## Document text
┄┄┄┄┄┄

Waldron was a friend of Peter Whalley, and concealed him at a time when he had money troubles. He began to part-publish a revised edition of Whalley's Ben Jonson edition, but it was cut short after two numbers.

At the Haymarket Waldron was the first Sir Matthew Medley in Prince Hoare and Stephen Storace's My Grandmother on 16 December 1793. He was still occasionally seen at Drury Lane, where he played Elbow in Measure for Measure, and the Smuggler in The Constant Couple. On 9 June 1795 he was, at the Haymarket, the first Prompter in George Colman's New Hay at the Old Market. For his benefit on 21 September were produced Love and Madness, adapted by him from Fletcher's Two Noble Kinsmen, and Tis a wise Child knows its own Father, a three-act comedy also by him. Neither piece was printed.

┄┄┄┄┄┄

## Excerpted records
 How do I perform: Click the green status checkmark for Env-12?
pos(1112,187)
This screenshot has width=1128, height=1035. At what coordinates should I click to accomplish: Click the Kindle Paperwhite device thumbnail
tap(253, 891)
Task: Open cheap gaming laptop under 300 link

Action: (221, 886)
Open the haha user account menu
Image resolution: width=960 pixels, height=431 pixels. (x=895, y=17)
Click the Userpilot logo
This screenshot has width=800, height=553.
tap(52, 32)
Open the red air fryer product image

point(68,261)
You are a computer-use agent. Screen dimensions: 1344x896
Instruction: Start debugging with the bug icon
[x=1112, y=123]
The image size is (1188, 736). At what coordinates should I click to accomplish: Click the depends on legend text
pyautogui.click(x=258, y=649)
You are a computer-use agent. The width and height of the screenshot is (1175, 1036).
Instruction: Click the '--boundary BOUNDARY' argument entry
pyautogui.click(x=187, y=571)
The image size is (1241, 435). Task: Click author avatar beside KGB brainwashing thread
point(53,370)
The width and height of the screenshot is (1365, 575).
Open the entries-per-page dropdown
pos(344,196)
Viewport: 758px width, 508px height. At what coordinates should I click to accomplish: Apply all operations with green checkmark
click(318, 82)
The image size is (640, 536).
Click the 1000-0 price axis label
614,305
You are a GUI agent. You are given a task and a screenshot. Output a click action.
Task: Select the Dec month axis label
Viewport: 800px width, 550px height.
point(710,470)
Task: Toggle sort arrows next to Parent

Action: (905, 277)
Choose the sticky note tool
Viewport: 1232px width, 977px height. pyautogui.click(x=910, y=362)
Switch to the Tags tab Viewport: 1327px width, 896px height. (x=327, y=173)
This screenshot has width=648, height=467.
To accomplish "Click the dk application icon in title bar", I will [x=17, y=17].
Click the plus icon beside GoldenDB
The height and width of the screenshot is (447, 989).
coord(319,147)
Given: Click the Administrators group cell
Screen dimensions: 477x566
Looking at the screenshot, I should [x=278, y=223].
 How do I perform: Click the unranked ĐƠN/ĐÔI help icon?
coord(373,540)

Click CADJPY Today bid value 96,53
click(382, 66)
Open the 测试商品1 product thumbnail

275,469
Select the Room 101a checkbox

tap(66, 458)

┄┄┄┄┄┄

## Questions to answer
A - Using the text about Waldron, decide whether each statement agrees with it: (i) Waldron played Elbow in Measure for Measure at Drury Lane; (ii) both pieces produced for his benefit on 21 September were printed; (iii) his revised edition of Whalley's Ben Jonson edition ran to many numbers. Answer yes or no for each and quote the deciding words.
B - According to the text about Waldron, on what date was he the first Prompter in George Colman's New Hay at the Old Market?
C - List every stage role that the text about Waldron says he played.

## Results of the exercise
A -
(i) Yes: "where he played Elbow in Measure for Measure"
(ii) No: "Neither piece was printed."
(iii) No: "it was cut short after two numbers."

B - On 9 June 1795.

C -
- Sir Matthew Medley in My Grandmother
- Elbow in Measure for Measure
- the Smuggler in The Constant Couple
- the Prompter in New Hay at the Old Market